Neary won't provide details, but central to the Cologne Re case was that the Irish reinsurance market, like all others in the EU, was unregulated at the time. This is set to change. The sector will come within the ambit of new EU regulations that are to be transposed into domestic legislation in the next few weeks.

Elsewhere, Neary says he has concerns about the huge rise in mortgage lending. "Most commentators will say that the underlying drivers are robust. There is full employment and up to this certainly the interest rate environment was conducive to putting a lot of mortgages on the books," he says.

"My concern would lie more in the future and I would be concerned about the impact on the repayment capacity that higher mortgage rates would have. That's kind of double-edged in the sense that higher interest rates may have the effect if they occur gradually of dampening down the growth, so there can be a positive in that.

"The downside of that could be that people who have variable rates and have a very significant mortgage would be pushed up to their limit on repayment capacity. That's one element. The second element, of course, is that if the economic climate did kind of get a little bit tighter and if there was any hint of a growth in unemployment that would also have a negative impact on repayment capacity. Those two elements would be the issues that would be troubling me."

For all that, he says the normal market indicators are "very comforting". As a central banker since 1971, he remembers well the times when Dame Street could control lending with the interest rate.

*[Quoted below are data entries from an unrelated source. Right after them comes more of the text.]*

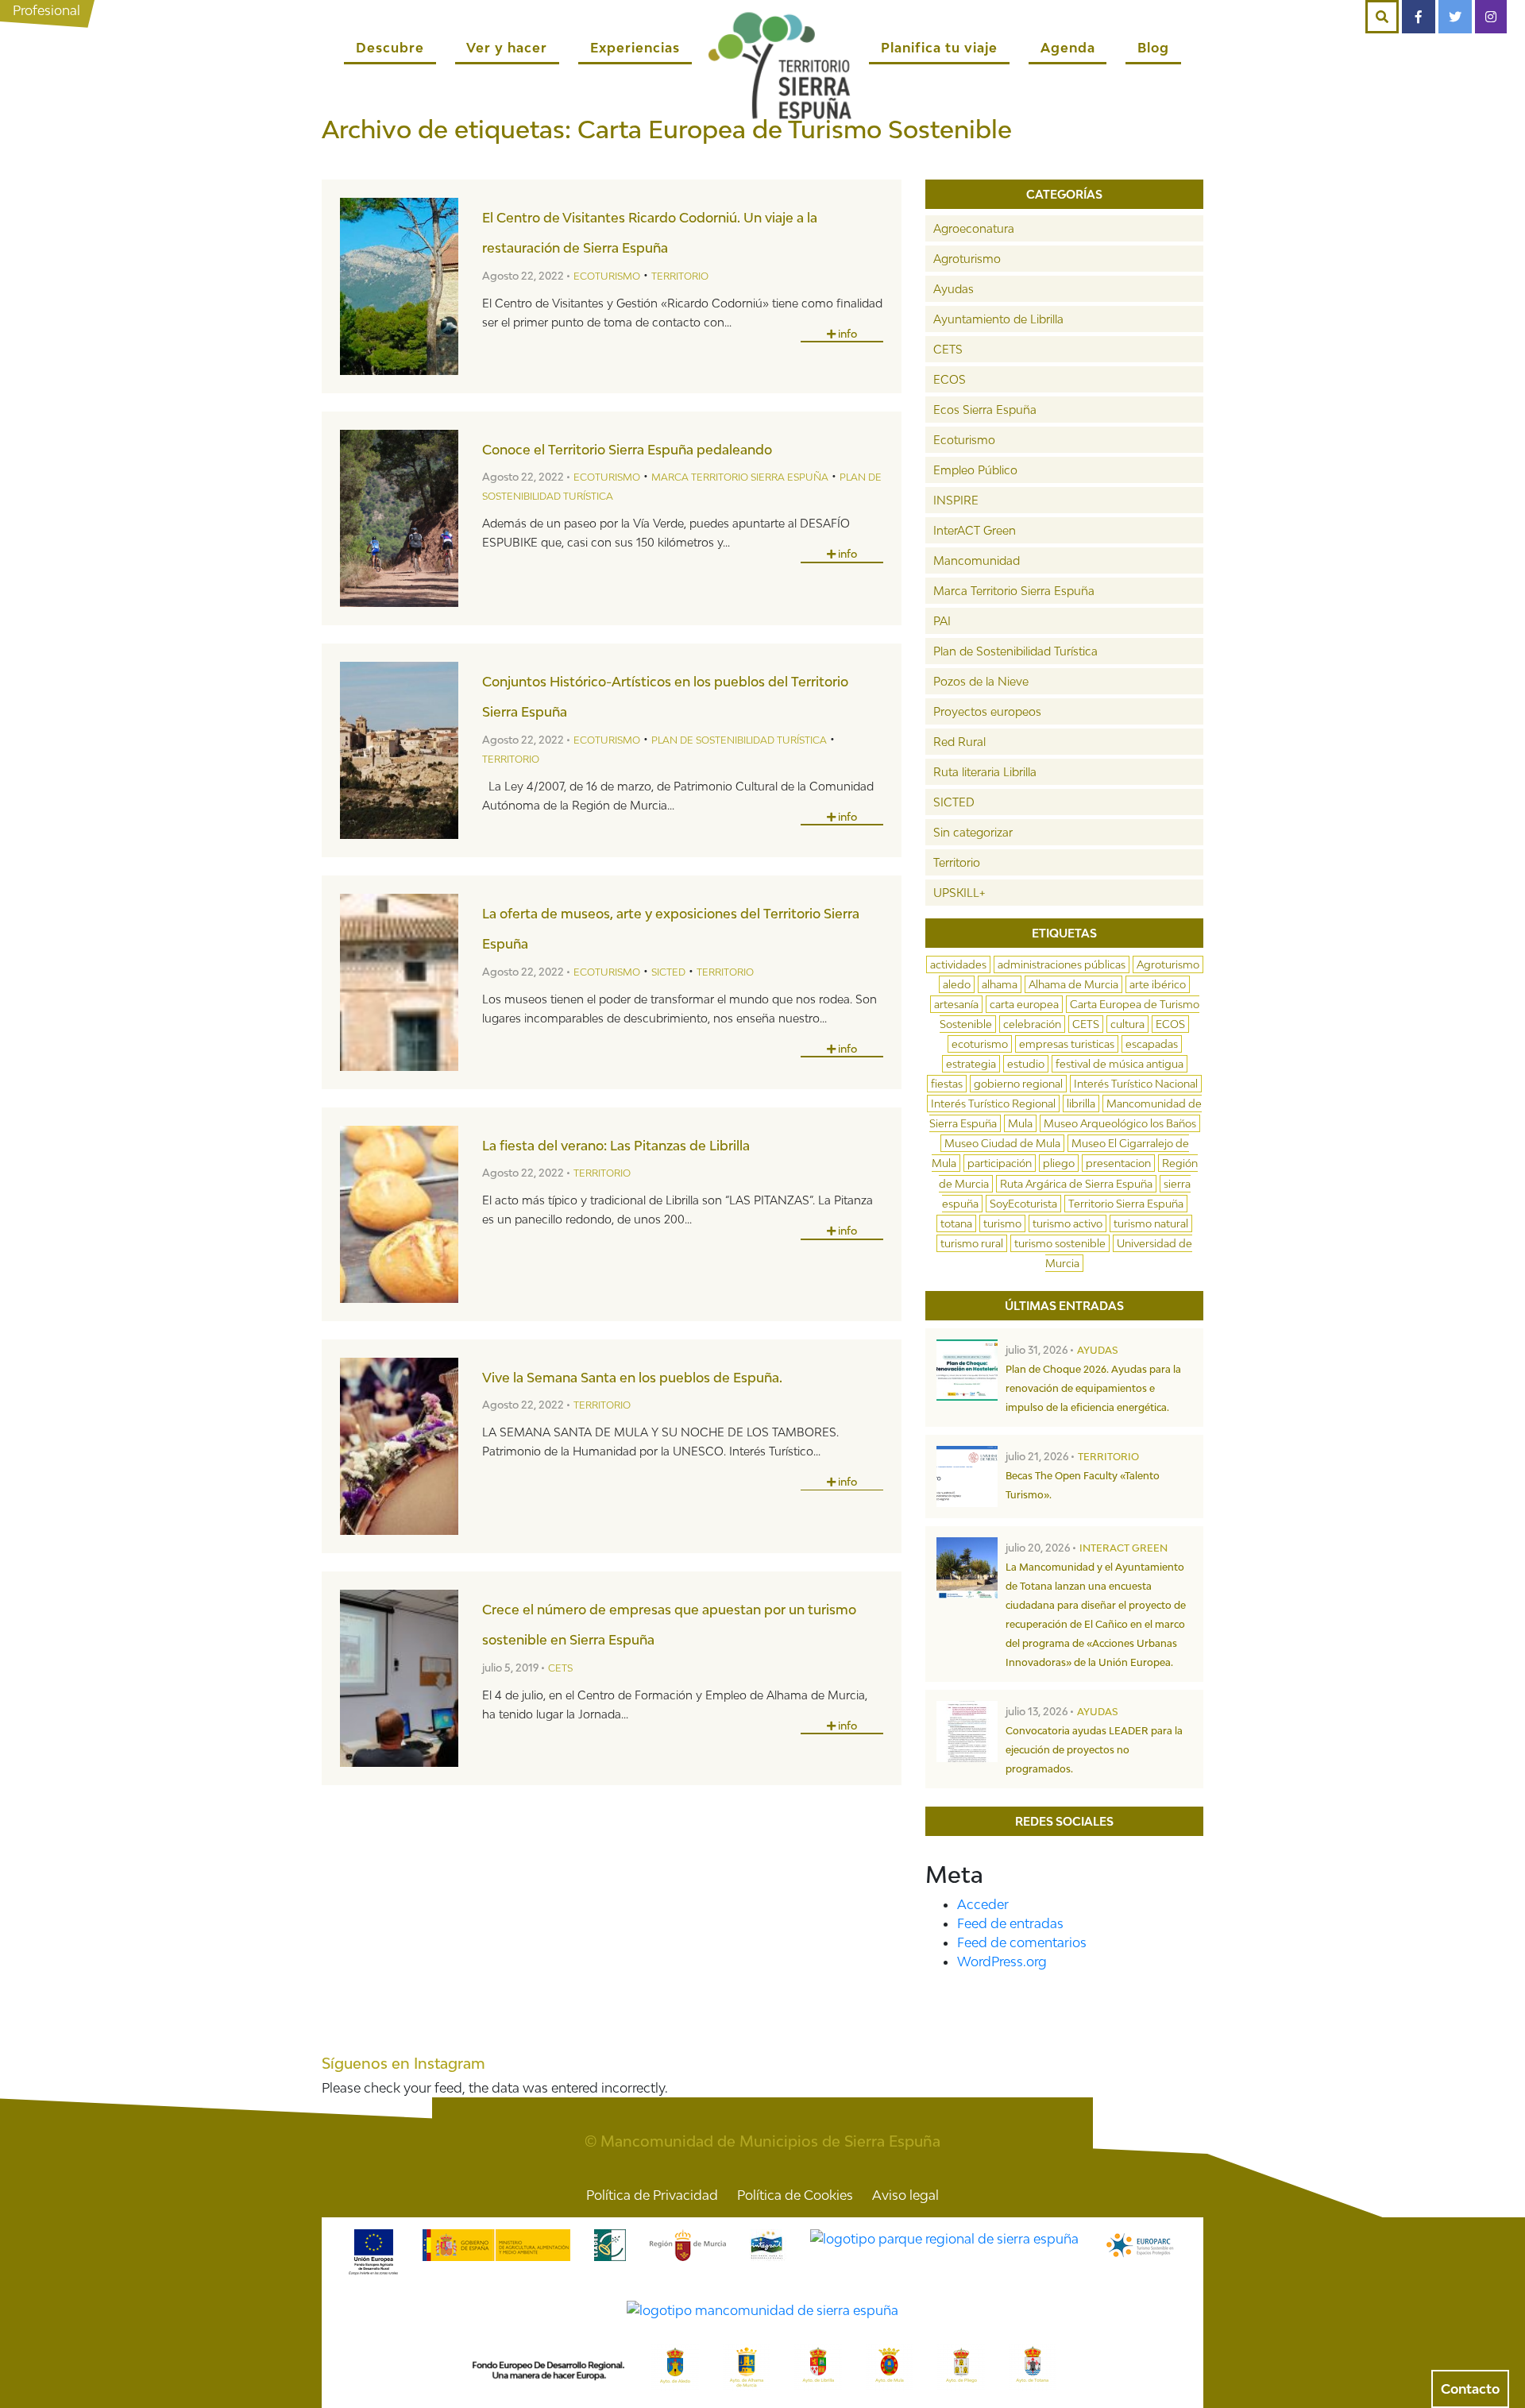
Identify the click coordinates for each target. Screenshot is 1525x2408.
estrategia (971, 1063)
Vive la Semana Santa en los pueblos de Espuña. (632, 1378)
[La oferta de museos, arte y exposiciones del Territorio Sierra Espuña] (399, 982)
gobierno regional (1018, 1083)
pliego (1059, 1163)
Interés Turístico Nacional (1136, 1083)
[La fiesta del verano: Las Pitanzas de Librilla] (399, 1214)
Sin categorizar (973, 832)
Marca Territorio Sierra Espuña (739, 477)
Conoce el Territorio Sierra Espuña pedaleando (627, 450)
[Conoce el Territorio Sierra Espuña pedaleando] (399, 518)
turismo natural (1151, 1223)
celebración (1032, 1024)
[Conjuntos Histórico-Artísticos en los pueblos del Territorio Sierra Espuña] (399, 750)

Neary says he's not nostalgic about that. "The machinery is different now," he says.

"We are a very open jurisdiction here. The measures that we impose could unduly affect the competitive positioning of our own industry.

"If we put up obstacles against our own competing for this business, providing the service, others throughout the EU can come in here on a passport basis and take the business. You have to be mindful of those competitive realities while we go about our day-to-day business as well. What we have to rely on is proper risk-assessment standards. That's the key."